= PROMPT =
From the records below, copy every line that contains the word "agent".

= DATASET =
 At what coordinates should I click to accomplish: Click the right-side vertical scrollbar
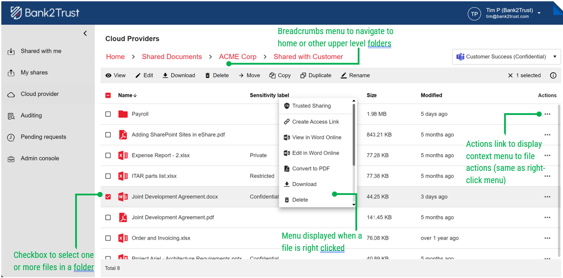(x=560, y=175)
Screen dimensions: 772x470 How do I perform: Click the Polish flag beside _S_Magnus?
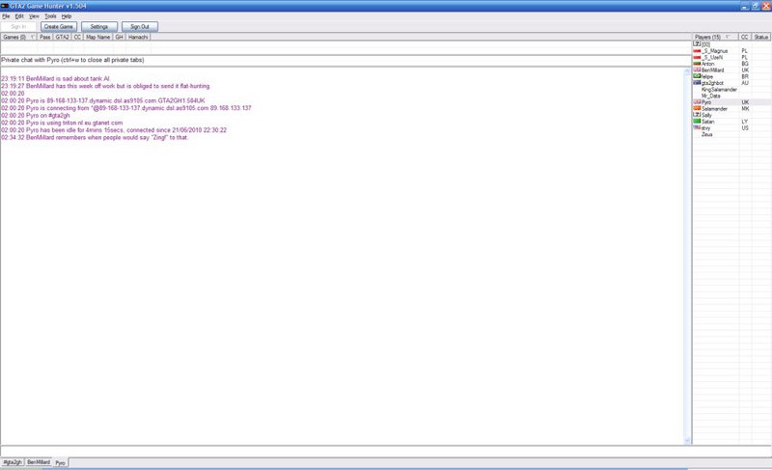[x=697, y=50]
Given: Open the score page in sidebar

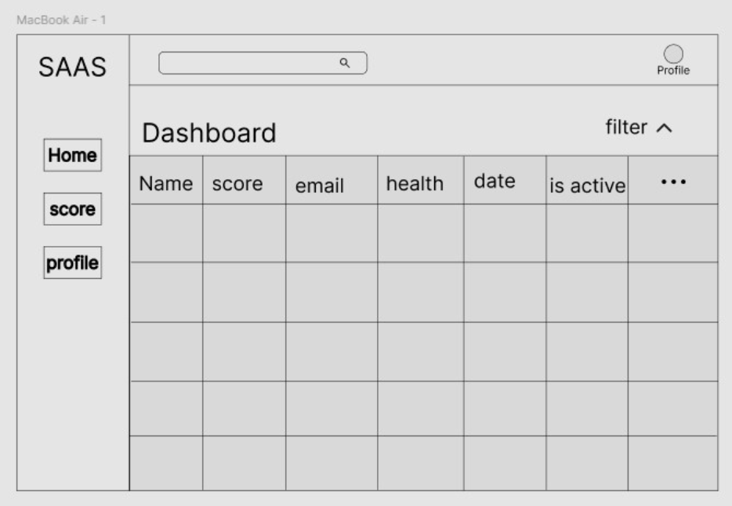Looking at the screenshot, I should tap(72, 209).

* * *

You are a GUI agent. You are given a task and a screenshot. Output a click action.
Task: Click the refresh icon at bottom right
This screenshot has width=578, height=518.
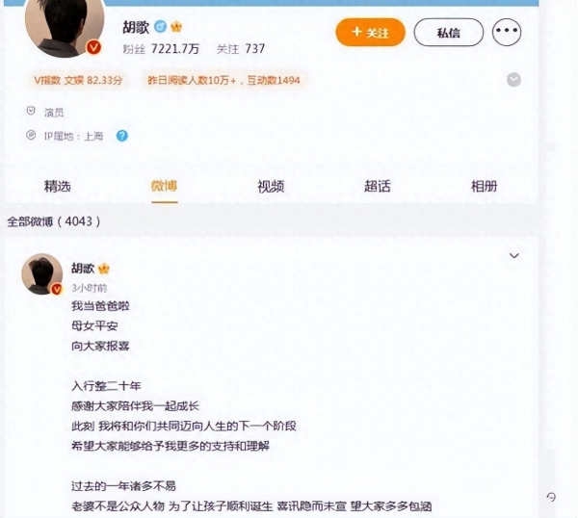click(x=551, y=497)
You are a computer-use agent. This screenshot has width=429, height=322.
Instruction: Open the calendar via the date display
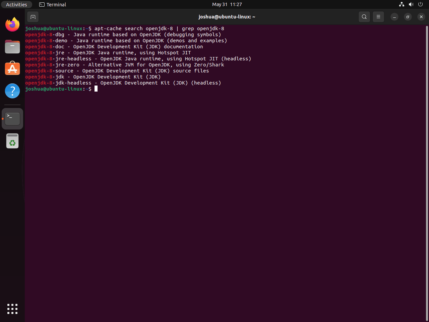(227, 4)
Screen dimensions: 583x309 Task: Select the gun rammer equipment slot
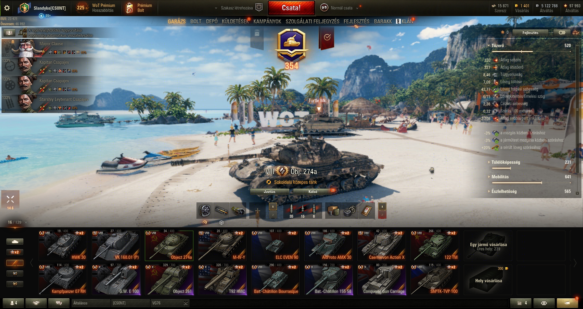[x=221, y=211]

---

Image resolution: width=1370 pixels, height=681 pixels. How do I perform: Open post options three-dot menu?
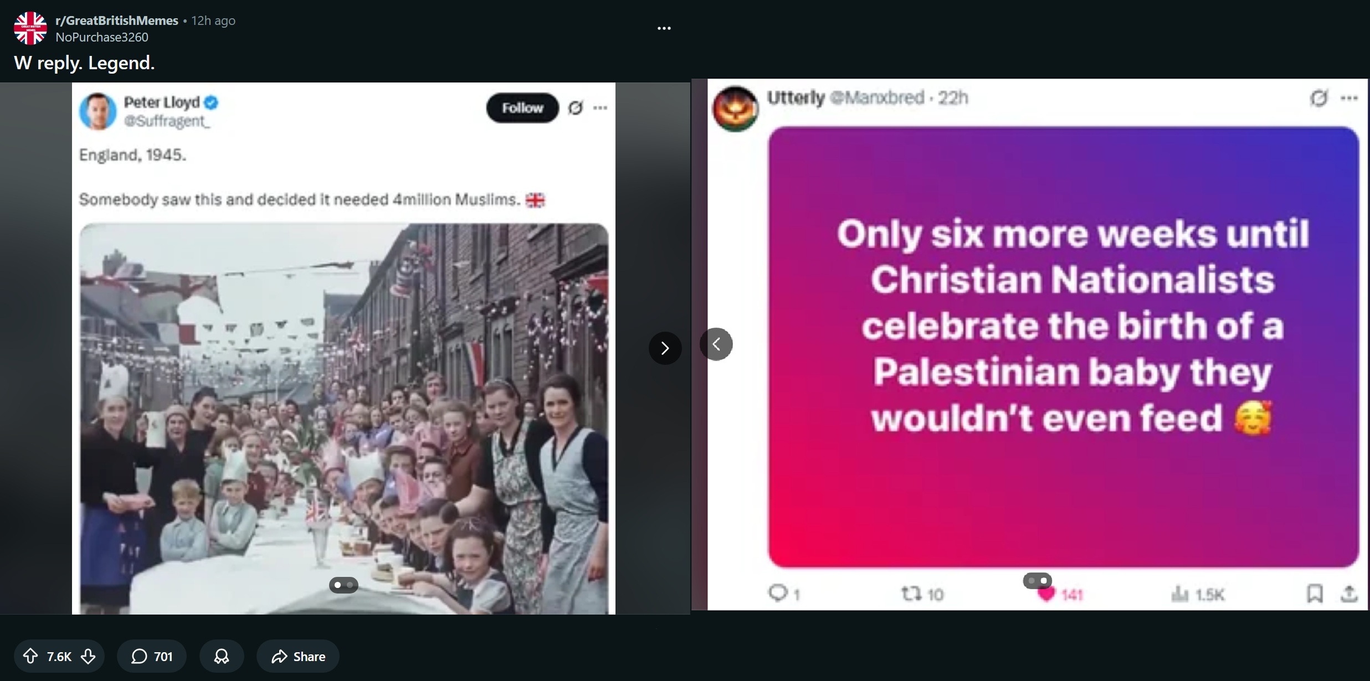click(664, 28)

= SOLUTION TO THE EXERCISE =
You are a GUI agent. You are given a task and a screenshot. Output a click action.
You are a computer-use agent. This screenshot has width=429, height=322.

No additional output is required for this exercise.